The key fact, though, is all that stuff that comes after the mention of base pay. These folks that have been fired were getting health, dental, and 401k benefits. That’s a vaguely astounding contract they had; seemingly unprecedented, actually. I’d wager Hyatt cut their expenses on employing these workers by four to five fold just by dropping benefits. Tacking on the pay cut was just gravy; something they did because they could. Based on some back-of-envelope calculations using these figures to get ballpark estimates for provisioning the insurance coverage, to provide the health benefits (forgetting dental and 401k for now) Hyatt was paying these workers the equivalent of $23/hr. Add in the rest and you’re up to $30/hr easily. Probably well beyond it.

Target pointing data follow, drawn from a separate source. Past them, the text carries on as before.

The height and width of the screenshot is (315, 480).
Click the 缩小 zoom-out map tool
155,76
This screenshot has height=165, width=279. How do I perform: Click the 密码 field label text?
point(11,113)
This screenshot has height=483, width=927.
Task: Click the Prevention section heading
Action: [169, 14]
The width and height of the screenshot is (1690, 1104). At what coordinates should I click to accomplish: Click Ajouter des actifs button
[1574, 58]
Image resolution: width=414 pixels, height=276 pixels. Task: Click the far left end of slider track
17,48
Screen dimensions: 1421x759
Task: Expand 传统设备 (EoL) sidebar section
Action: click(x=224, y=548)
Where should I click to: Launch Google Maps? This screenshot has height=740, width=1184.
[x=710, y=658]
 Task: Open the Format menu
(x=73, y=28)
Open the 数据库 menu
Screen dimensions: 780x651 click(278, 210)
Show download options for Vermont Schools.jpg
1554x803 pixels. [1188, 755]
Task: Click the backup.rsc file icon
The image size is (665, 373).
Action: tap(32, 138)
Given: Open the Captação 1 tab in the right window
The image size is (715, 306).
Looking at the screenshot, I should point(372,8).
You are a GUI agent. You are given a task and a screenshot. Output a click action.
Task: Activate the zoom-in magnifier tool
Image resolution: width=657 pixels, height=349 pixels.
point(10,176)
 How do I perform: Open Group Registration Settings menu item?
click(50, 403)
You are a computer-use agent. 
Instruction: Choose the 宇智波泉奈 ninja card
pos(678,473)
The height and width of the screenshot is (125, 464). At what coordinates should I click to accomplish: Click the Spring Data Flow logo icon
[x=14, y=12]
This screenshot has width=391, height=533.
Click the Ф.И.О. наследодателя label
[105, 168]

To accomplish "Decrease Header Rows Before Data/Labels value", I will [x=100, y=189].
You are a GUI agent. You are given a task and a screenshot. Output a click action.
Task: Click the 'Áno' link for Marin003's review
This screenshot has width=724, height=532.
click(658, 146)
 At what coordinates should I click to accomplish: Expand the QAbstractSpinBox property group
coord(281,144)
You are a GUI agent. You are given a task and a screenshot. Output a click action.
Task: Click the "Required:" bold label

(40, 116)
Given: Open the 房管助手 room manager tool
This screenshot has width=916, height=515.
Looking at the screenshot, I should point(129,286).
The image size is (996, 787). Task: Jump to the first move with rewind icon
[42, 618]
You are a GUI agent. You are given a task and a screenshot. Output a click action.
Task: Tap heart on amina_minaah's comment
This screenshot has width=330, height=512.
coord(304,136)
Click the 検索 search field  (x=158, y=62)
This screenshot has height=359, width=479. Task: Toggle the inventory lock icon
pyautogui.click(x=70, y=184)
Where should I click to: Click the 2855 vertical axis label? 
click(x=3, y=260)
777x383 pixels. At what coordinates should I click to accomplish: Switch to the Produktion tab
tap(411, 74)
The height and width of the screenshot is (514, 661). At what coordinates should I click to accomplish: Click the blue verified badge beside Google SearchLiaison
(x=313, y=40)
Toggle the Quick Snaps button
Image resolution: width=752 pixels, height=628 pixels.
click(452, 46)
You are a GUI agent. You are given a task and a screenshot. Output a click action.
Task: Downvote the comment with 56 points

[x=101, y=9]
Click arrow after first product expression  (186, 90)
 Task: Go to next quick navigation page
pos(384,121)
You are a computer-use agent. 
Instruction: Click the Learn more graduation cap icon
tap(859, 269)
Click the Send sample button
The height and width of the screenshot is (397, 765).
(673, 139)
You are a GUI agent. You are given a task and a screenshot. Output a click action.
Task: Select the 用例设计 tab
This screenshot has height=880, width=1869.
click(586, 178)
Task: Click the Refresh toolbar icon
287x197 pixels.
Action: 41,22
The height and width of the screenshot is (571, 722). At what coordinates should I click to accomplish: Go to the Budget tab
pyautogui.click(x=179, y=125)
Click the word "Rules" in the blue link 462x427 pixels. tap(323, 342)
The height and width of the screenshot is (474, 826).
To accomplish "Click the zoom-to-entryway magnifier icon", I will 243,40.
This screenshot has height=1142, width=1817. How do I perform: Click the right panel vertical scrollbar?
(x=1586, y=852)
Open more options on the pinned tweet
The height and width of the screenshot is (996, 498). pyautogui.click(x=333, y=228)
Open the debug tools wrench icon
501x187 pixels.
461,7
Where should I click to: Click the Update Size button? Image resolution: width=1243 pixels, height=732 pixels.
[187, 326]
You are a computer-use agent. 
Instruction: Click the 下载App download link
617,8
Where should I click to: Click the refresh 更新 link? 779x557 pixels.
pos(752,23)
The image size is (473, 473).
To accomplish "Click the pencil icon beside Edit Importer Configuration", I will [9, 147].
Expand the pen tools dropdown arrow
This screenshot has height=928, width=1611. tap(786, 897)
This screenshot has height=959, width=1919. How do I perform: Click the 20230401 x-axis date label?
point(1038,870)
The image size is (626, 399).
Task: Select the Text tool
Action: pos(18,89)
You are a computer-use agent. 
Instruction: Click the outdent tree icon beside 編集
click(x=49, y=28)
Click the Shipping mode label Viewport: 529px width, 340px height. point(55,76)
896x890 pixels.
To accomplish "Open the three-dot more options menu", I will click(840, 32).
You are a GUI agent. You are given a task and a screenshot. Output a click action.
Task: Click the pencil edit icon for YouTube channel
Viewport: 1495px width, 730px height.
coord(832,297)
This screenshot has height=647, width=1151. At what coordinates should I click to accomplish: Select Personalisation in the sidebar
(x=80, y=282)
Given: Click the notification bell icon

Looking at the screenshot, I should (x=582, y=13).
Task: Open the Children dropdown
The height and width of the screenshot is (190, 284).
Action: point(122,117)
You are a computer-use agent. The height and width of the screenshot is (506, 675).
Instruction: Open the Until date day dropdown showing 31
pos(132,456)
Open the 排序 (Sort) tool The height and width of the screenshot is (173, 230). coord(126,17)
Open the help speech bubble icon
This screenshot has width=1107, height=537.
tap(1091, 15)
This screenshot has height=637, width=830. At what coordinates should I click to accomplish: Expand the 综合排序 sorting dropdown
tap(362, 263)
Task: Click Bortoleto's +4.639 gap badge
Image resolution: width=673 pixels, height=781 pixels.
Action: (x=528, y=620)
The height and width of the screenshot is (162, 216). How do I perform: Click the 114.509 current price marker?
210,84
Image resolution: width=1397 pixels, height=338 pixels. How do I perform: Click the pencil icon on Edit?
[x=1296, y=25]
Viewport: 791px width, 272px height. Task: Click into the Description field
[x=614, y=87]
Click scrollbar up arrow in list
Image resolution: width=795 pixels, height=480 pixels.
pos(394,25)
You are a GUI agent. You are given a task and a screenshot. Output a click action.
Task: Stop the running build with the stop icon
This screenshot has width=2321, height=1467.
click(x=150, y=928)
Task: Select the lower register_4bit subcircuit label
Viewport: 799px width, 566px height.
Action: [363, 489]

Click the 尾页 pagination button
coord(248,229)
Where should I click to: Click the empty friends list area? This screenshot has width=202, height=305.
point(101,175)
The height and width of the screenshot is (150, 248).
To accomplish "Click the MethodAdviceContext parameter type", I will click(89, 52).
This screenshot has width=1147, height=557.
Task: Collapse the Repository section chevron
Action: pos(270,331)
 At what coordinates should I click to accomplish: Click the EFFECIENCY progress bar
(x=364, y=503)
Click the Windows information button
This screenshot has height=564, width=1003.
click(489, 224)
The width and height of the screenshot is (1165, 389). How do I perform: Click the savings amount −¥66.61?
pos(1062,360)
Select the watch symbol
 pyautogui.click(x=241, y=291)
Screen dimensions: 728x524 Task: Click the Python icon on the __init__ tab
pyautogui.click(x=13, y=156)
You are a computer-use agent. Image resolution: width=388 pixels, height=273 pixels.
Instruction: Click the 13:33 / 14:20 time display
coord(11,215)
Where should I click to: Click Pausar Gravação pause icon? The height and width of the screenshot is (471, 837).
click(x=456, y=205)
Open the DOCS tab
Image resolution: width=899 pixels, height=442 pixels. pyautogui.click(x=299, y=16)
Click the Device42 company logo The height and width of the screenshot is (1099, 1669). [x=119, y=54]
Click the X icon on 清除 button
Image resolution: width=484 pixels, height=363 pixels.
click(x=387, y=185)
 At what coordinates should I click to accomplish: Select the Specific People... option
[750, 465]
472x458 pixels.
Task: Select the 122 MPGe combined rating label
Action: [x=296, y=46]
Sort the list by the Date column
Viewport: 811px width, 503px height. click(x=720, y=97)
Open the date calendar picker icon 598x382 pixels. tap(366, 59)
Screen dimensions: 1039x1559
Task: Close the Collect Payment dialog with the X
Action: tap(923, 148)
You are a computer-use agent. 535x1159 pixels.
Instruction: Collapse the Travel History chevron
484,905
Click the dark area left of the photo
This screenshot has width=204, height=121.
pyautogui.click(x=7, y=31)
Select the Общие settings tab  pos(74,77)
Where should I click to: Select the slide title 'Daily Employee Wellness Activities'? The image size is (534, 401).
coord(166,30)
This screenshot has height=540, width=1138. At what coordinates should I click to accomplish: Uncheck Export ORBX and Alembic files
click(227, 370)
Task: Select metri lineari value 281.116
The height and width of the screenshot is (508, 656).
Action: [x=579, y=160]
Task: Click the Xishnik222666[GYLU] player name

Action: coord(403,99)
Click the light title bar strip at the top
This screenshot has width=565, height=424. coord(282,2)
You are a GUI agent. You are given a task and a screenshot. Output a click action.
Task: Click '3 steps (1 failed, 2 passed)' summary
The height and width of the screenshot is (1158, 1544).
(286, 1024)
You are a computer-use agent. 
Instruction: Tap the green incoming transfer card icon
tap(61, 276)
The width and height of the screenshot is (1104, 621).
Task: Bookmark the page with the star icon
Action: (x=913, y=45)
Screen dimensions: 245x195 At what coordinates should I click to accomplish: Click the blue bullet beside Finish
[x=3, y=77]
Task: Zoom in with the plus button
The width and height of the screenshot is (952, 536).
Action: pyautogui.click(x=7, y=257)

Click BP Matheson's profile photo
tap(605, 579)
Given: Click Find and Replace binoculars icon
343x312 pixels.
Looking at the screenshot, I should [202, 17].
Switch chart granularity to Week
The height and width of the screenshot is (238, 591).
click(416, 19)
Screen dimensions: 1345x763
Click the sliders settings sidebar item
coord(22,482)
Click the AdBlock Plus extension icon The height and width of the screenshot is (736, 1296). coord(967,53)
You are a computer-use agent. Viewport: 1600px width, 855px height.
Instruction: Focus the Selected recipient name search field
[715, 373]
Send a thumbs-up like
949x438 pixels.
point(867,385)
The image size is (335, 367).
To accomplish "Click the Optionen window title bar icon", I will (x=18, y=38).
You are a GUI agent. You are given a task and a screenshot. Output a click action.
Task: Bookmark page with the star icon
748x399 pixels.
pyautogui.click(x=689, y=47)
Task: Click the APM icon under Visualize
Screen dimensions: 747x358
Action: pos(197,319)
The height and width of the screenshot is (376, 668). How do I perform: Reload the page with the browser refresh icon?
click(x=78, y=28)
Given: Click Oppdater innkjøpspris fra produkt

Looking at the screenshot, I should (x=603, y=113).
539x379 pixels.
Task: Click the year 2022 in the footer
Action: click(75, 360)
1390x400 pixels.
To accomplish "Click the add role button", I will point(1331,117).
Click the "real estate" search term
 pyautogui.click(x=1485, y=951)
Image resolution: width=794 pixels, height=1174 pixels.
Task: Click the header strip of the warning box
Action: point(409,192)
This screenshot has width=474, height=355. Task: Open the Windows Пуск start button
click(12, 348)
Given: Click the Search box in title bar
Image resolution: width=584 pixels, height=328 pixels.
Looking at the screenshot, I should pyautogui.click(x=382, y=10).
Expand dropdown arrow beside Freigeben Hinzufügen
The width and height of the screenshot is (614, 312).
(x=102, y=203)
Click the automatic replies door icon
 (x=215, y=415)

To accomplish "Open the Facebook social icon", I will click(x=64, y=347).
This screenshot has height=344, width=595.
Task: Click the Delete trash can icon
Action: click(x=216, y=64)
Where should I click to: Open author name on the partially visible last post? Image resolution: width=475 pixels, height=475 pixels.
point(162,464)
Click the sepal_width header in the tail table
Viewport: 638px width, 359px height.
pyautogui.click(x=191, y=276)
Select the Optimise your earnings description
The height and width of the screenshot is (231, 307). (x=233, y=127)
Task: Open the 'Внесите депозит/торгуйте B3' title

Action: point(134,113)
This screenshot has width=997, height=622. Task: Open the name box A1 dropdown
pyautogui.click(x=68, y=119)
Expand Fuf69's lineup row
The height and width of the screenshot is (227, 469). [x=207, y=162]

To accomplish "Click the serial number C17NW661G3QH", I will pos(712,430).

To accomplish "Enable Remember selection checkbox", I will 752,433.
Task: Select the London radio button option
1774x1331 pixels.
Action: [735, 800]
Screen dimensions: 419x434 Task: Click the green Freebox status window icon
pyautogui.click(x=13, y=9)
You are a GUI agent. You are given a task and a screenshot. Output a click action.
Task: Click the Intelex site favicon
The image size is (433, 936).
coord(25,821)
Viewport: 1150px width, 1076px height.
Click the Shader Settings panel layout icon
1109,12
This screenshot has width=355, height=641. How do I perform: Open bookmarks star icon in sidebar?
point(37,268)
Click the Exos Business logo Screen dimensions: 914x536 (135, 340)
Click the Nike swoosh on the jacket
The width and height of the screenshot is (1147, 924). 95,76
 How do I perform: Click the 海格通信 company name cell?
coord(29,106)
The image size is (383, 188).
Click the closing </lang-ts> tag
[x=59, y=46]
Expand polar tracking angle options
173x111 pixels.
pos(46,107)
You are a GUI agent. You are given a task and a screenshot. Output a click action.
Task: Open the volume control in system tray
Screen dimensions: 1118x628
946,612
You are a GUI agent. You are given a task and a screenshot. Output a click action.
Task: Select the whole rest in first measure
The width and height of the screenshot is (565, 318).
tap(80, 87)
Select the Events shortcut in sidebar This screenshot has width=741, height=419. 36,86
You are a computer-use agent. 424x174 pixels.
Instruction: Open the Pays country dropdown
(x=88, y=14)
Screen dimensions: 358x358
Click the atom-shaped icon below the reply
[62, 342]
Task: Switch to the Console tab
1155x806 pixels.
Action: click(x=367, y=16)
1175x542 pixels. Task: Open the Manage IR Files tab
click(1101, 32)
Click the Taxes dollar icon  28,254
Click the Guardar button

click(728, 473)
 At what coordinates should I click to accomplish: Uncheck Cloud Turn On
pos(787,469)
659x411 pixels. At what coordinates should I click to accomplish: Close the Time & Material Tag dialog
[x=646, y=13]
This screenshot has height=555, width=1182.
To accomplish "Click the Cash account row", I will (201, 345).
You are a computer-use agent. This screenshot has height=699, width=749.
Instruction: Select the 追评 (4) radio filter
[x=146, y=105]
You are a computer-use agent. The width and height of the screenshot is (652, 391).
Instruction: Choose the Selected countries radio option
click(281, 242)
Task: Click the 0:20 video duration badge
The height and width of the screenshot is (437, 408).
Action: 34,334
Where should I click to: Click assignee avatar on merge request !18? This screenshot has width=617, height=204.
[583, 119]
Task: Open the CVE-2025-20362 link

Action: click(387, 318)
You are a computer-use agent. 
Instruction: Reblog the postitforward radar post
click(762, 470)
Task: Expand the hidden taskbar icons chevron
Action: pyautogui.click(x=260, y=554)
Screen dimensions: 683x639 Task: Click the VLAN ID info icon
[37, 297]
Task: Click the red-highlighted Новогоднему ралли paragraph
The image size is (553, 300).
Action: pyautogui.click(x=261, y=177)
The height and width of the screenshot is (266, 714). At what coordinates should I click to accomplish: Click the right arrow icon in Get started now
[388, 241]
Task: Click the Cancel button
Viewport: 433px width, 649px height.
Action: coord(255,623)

So, we have workers’ jobs cut specifically to save on the (presumably) outrageous expense of providing them with healthcare; these firings have subsequently gone national for a variety of completely unrelated reasons. During the biggest healthcare debate of my lifetime. What does the media focus on with absolute uniformity? An $8/hr pay differential. As if nothing else is going on here. Do we mention that these uninsured guest workers still create a cost on healthcare in this country? Do we mention that Hyatt has effectively shifted some of its healthcare expenses from Hyatt to you, the US Taxpayer? Do we mention that this is yet another clear-cut case of spiraling health coverage costs measurably and indisputably claiming jobs, all the while adding to the rolls of the unemployed (and uncovered) in this country? Of course not. Keep walking. That sort of thing just isn’t said.